GAMBOLO' Remondò e i suoi problemi, presentati nelle interpellanze proposte al consiglio comunale. Secondo il consigliere d'opposizione Antonio Costantino, capogruppo della Lega Nord, i residenti alle frazioni sono trattati da cittadini di serie B. «Ma è più facile avere risposte dal Papa», ribatte Costantino con riferimento al silenzio del sindaco, Claudio Galimberti. Tra i problemi sollevati da Costantino sulla frazione Remondò c'è quello della sicurezza. Il capogruppo della Lega Nord infatti parla di mancanza di dissuasori di velocità e di specchi che possano aumentare la sicurezza stradale nella frazione. Altri capitoli riguardano i lavori al cimitero.

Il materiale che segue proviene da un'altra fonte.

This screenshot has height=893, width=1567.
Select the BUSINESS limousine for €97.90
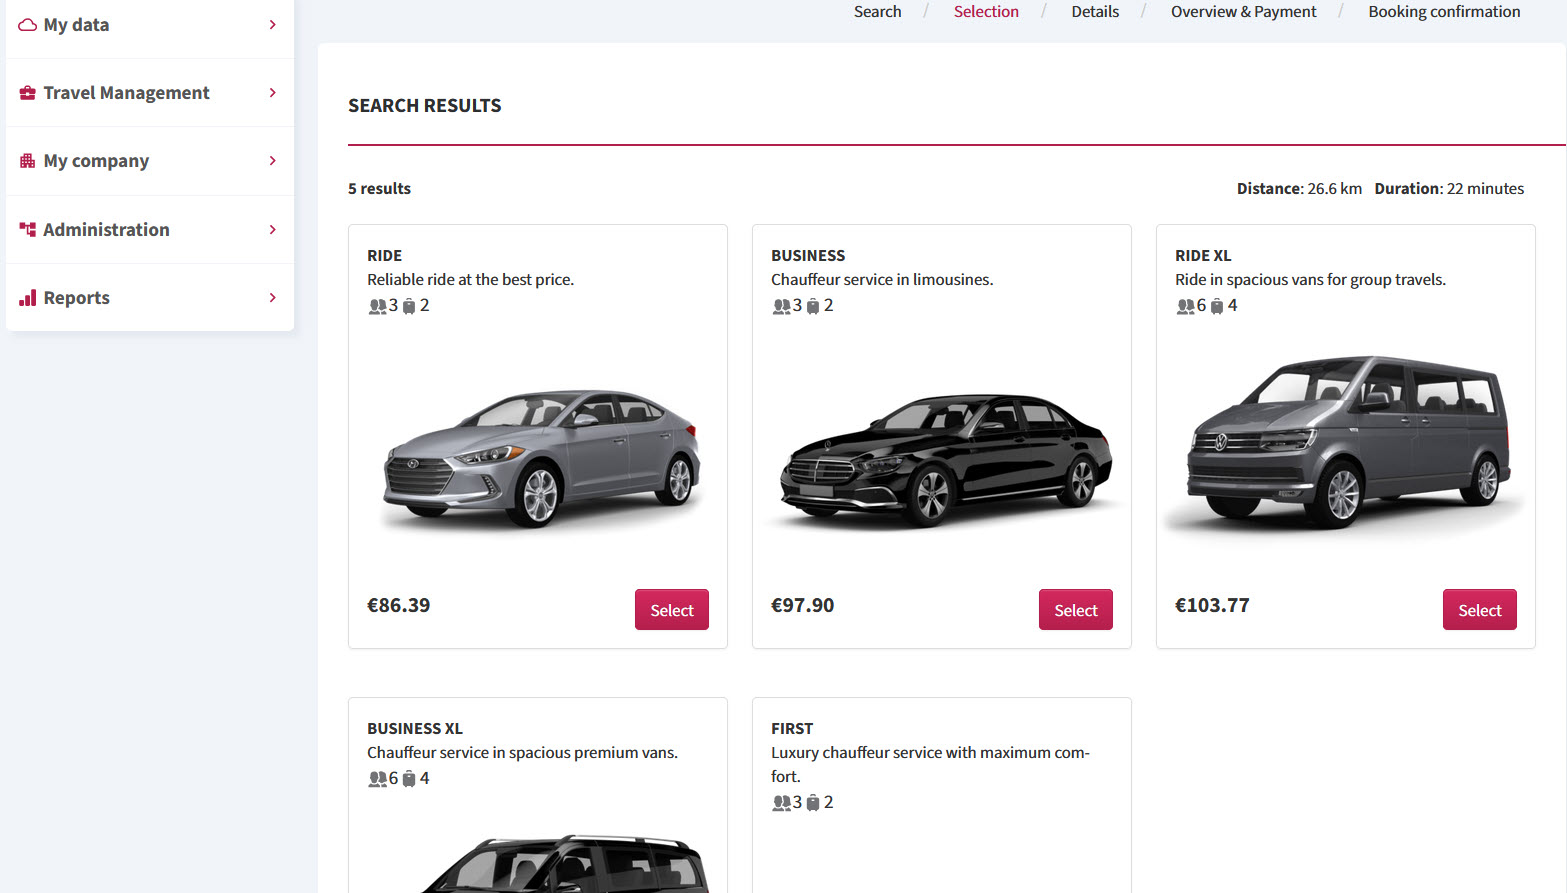(x=1076, y=610)
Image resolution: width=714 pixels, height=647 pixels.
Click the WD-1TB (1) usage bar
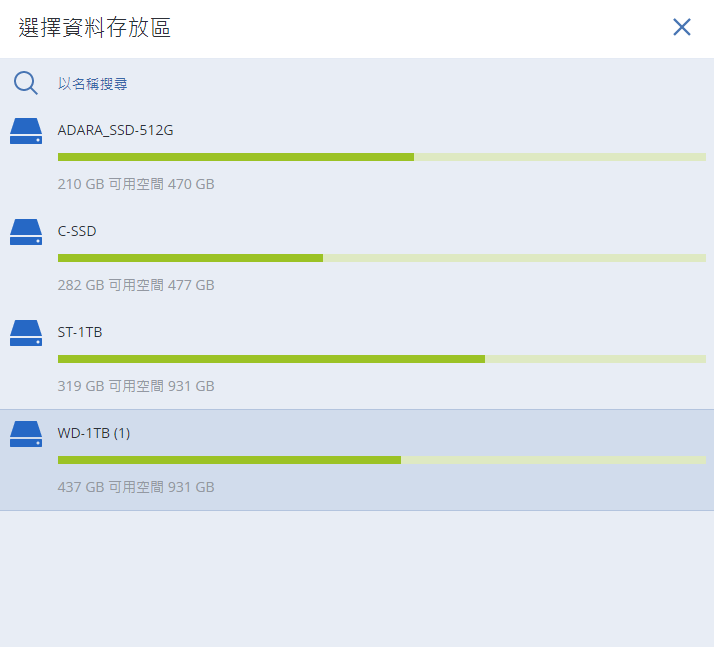pyautogui.click(x=381, y=460)
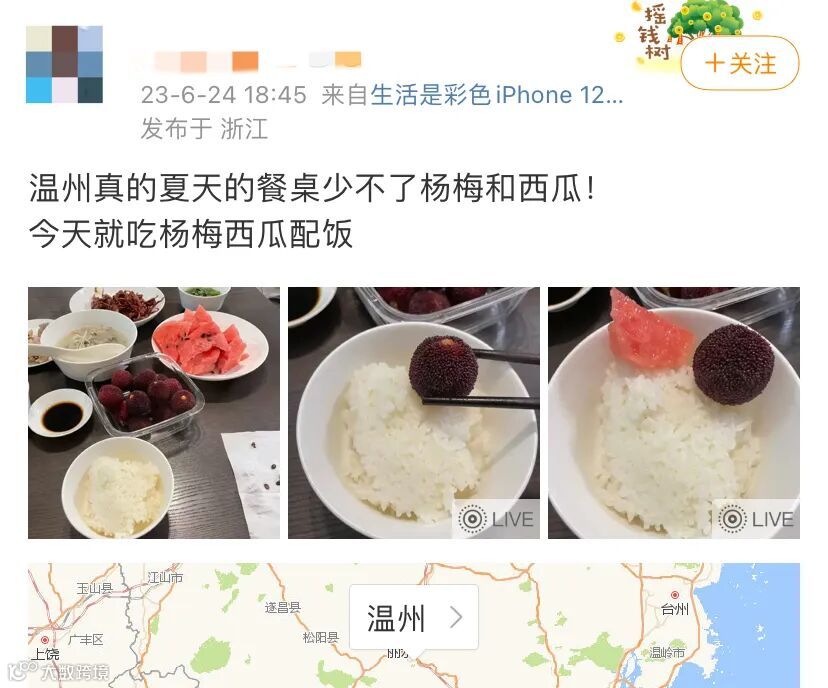Select the post text about 杨梅和西瓜

(313, 211)
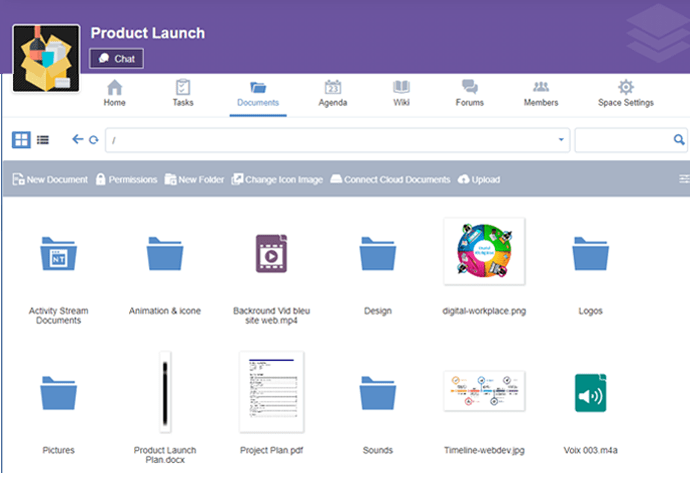
Task: Switch to grid view layout
Action: tap(21, 140)
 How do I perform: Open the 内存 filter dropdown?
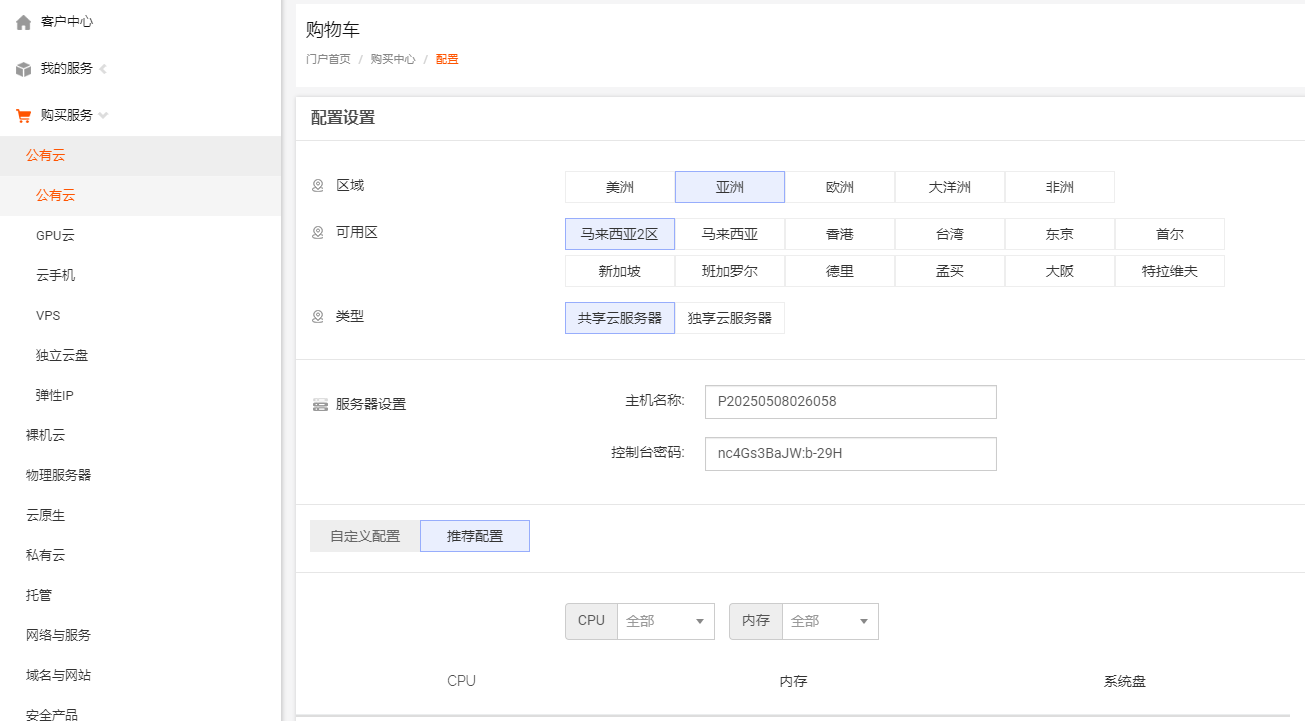click(829, 621)
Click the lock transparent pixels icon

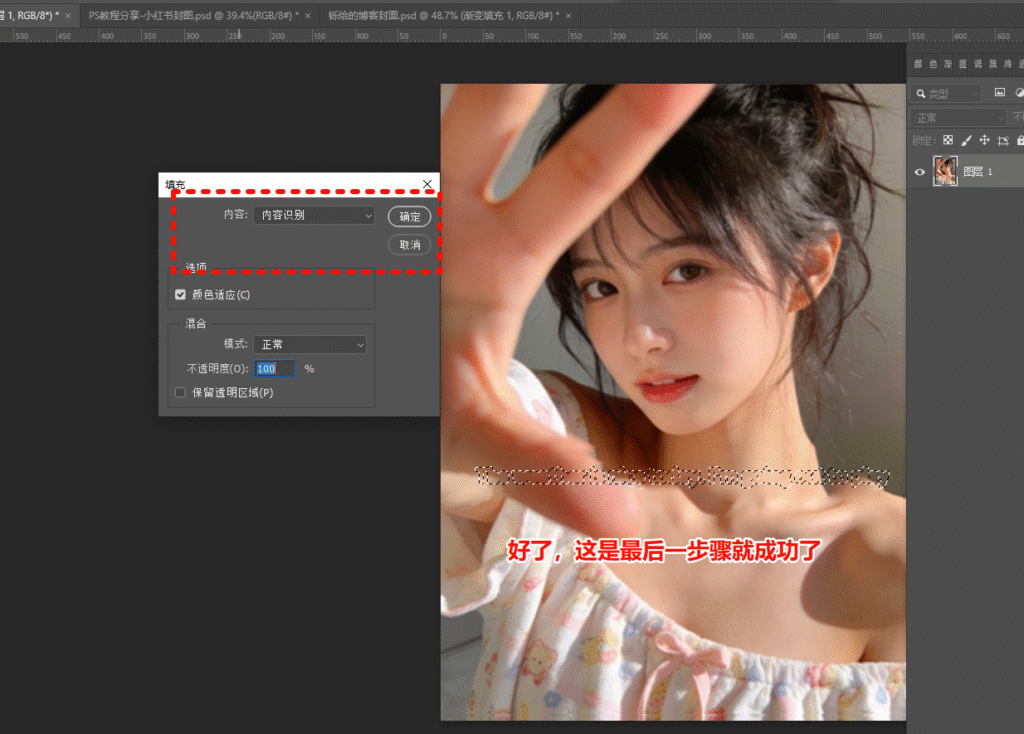948,140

Il camposanto di Remondò ha già avuto in passato gravi problemi riguardanti lo stato delle tombe, ora si tratta per lo più di problemi ai muri. Poi si chiede anche la possibilità di avere un computer per l'ambulatorio, quindi una modernizzazione delle strutture. «Risponderemo a tutte le interpellanze in consiglio comunale, che si terrà probabilmente verso la prima decade di febbraio»: questa è la risposta del primo cittadino Claudio Galimberti alle venti interpellanze presentate da Antonio Costantino, il quale aveva già scritto anche una lettera al sindaco, senza ottenere risposta. «Alcune questioni sollevate sono già risolte – afferma Galimbereti – ma provvederemo anche a rispondere alle altre. Certo se si fanno una quantità tale di interpellanze, da rendere difficile la risposta in tempi brevi, non si può gettare la croce addosso all'amministrazione comunale. Risponderemo a tutte le richieste e nelle sedi istituzionali».(a.s.)